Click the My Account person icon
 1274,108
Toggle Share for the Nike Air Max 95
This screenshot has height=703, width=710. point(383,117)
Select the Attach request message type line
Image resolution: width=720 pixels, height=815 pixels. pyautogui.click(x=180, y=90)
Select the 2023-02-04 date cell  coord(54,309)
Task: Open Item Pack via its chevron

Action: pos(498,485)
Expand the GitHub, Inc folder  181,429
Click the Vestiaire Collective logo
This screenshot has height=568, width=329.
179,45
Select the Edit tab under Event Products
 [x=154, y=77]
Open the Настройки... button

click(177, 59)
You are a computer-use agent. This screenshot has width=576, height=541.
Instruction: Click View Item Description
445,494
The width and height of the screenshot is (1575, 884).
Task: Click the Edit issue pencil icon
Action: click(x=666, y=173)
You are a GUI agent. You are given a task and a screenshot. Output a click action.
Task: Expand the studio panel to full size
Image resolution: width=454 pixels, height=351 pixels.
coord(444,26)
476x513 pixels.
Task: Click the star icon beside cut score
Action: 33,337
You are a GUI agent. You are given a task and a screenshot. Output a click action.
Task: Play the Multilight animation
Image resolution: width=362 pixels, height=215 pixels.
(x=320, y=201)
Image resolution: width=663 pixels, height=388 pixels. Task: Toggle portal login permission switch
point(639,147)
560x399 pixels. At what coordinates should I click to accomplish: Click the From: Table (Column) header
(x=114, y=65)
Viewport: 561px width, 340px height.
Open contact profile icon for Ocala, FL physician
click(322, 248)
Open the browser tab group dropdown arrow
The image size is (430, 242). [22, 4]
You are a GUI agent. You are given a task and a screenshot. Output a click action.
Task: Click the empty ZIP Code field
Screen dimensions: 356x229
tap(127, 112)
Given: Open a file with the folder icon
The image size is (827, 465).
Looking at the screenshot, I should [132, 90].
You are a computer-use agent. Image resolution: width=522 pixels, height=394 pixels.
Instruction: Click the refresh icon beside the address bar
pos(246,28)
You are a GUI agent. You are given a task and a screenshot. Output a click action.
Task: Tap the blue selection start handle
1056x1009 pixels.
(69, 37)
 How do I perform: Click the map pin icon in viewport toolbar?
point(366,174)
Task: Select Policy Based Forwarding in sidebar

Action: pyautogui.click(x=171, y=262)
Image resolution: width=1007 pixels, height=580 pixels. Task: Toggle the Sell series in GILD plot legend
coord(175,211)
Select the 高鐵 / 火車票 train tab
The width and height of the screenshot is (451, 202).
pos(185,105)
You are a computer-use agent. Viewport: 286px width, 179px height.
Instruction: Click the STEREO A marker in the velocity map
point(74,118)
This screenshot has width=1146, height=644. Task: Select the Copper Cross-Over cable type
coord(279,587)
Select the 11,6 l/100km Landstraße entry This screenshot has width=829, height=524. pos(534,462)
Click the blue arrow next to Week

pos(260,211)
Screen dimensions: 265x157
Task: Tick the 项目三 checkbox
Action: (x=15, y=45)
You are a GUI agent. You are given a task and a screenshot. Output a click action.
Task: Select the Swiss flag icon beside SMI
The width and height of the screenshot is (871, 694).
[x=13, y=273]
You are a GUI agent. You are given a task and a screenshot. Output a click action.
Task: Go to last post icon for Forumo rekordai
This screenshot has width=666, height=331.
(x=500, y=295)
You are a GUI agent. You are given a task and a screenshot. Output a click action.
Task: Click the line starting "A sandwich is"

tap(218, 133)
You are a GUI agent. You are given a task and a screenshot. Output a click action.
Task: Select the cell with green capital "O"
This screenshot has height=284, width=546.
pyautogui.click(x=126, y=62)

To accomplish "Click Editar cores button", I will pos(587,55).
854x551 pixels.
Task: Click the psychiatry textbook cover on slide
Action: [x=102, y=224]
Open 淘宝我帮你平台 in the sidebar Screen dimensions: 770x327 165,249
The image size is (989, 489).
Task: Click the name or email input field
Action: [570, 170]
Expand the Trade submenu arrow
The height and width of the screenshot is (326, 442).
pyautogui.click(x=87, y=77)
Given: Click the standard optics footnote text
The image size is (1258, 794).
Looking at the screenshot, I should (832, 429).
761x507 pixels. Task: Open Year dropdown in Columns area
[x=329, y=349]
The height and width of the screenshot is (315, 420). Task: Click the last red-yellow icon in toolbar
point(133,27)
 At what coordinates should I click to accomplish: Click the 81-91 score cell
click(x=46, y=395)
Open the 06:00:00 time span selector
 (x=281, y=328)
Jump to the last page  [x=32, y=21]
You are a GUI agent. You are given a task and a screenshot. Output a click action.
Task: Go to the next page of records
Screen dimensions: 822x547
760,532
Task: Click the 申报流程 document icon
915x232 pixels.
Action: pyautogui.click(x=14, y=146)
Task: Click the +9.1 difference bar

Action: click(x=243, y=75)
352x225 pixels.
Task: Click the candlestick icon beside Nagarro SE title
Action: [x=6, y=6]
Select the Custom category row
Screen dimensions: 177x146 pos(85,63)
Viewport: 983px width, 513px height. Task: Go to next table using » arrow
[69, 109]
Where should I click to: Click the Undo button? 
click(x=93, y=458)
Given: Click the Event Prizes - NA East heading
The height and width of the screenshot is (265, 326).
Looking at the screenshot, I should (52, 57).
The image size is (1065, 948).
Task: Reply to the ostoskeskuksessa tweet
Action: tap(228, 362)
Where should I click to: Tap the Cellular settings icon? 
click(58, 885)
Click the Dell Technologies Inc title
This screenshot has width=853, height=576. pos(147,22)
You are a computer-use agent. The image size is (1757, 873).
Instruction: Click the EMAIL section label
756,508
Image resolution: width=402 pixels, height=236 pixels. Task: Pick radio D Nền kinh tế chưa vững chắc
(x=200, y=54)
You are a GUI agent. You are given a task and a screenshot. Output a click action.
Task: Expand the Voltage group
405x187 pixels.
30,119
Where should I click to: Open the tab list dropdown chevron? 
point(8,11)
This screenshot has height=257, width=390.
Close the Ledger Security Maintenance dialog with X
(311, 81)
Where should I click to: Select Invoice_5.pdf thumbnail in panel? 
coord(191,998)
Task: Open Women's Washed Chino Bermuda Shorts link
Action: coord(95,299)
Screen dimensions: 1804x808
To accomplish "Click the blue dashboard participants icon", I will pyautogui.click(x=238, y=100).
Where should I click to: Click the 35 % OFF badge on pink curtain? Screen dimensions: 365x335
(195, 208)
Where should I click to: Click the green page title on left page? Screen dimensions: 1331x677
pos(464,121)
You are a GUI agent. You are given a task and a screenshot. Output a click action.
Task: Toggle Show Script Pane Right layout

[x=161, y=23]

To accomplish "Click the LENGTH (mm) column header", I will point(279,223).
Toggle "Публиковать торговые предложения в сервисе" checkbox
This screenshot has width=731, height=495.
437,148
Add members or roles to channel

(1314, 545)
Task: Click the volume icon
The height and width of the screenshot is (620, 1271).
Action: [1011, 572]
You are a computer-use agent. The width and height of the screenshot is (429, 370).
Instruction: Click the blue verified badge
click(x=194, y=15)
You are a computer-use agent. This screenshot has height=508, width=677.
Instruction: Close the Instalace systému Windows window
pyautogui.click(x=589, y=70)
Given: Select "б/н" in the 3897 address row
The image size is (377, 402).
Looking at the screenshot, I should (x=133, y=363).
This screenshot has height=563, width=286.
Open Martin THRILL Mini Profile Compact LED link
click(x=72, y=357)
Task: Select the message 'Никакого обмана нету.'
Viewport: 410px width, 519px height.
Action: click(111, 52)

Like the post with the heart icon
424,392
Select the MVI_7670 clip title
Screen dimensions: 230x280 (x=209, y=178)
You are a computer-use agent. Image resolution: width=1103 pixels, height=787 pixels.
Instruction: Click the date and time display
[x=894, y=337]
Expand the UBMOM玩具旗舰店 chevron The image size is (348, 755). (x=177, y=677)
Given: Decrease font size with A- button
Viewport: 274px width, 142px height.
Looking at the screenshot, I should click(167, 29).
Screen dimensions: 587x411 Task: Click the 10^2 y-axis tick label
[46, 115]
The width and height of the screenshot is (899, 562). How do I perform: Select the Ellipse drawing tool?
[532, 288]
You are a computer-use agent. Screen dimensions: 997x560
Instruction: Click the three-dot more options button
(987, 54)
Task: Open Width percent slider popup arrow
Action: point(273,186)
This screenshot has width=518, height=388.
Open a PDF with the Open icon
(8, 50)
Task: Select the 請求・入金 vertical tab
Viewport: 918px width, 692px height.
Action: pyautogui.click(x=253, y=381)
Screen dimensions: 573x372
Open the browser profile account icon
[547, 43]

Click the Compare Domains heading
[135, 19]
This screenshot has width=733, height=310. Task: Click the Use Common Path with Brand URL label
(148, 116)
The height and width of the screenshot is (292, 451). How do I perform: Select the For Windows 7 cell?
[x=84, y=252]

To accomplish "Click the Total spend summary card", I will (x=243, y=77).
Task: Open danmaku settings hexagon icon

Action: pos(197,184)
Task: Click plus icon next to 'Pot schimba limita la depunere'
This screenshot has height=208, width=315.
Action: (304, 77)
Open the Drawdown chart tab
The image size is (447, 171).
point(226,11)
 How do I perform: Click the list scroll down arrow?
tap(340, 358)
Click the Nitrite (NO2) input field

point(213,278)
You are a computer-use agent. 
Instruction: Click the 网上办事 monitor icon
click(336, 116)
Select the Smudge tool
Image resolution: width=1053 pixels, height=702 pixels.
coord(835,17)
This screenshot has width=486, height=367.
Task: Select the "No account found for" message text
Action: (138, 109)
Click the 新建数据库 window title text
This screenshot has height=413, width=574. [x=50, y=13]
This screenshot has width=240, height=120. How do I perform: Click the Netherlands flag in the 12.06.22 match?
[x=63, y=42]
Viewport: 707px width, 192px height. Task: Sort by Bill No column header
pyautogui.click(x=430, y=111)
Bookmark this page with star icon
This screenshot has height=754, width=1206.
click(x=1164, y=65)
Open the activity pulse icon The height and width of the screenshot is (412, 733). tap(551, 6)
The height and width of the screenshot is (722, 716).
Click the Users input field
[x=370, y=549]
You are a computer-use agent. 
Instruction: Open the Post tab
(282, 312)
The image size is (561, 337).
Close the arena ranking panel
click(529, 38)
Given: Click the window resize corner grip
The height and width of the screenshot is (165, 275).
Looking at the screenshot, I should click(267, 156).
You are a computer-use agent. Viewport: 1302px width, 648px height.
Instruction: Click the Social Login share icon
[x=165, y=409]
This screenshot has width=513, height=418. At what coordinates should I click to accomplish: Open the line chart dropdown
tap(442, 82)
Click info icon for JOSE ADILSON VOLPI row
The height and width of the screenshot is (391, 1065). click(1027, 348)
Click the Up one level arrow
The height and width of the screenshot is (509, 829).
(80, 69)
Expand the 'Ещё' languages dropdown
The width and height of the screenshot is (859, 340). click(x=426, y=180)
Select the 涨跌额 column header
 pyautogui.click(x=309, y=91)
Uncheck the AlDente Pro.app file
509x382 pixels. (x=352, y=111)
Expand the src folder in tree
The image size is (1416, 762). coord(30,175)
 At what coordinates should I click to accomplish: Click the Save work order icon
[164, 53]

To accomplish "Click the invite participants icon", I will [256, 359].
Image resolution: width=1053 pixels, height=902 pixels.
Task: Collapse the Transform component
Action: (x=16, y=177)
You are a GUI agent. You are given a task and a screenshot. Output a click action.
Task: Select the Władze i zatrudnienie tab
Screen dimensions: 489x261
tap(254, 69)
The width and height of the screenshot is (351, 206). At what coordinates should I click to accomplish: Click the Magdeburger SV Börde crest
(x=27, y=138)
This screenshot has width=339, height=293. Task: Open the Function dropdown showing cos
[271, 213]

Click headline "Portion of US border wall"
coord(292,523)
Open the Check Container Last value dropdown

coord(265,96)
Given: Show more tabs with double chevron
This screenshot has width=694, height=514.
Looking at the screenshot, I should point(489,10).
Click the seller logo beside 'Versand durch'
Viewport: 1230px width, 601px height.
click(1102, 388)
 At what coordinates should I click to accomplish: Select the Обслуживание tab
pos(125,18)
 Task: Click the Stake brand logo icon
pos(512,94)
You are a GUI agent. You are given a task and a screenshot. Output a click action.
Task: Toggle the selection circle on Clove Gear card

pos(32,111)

┄┄┄┄┄┄

● REQUIRED WORK:
Above are the records. Copy the lines beginning at the one that has "405x187 pixels." and ending with the one that has "Task: Select the message", unchanged.

● TASK ANSWER:
405x187 pixels.
30,119
Where should I click to: Open the tab list dropdown chevron? 
point(8,11)
This screenshot has height=257, width=390.
Close the Ledger Security Maintenance dialog with X
(311, 81)
Where should I click to: Select Invoice_5.pdf thumbnail in panel? 
coord(191,998)
Task: Open Women's Washed Chino Bermuda Shorts link
Action: coord(95,299)
Screen dimensions: 1804x808
To accomplish "Click the blue dashboard participants icon", I will pyautogui.click(x=238, y=100).
Where should I click to: Click the 35 % OFF badge on pink curtain? Screen dimensions: 365x335
(195, 208)
Where should I click to: Click the green page title on left page? Screen dimensions: 1331x677
pos(464,121)
You are a GUI agent. You are given a task and a screenshot. Output a click action.
Task: Toggle Show Script Pane Right layout

[x=161, y=23]

To accomplish "Click the LENGTH (mm) column header", I will point(279,223).
Toggle "Публиковать торговые предложения в сервисе" checkbox
This screenshot has width=731, height=495.
437,148
Add members or roles to channel

(1314, 545)
Task: Click the volume icon
The height and width of the screenshot is (620, 1271).
Action: [1011, 572]
You are a computer-use agent. The width and height of the screenshot is (429, 370).
Instruction: Click the blue verified badge
click(x=194, y=15)
You are a computer-use agent. This screenshot has height=508, width=677.
Instruction: Close the Instalace systému Windows window
pyautogui.click(x=589, y=70)
Given: Select "б/н" in the 3897 address row
The image size is (377, 402).
Looking at the screenshot, I should (x=133, y=363).
This screenshot has height=563, width=286.
Open Martin THRILL Mini Profile Compact LED link
click(x=72, y=357)
Task: Select the message 'Никакого обмана нету.'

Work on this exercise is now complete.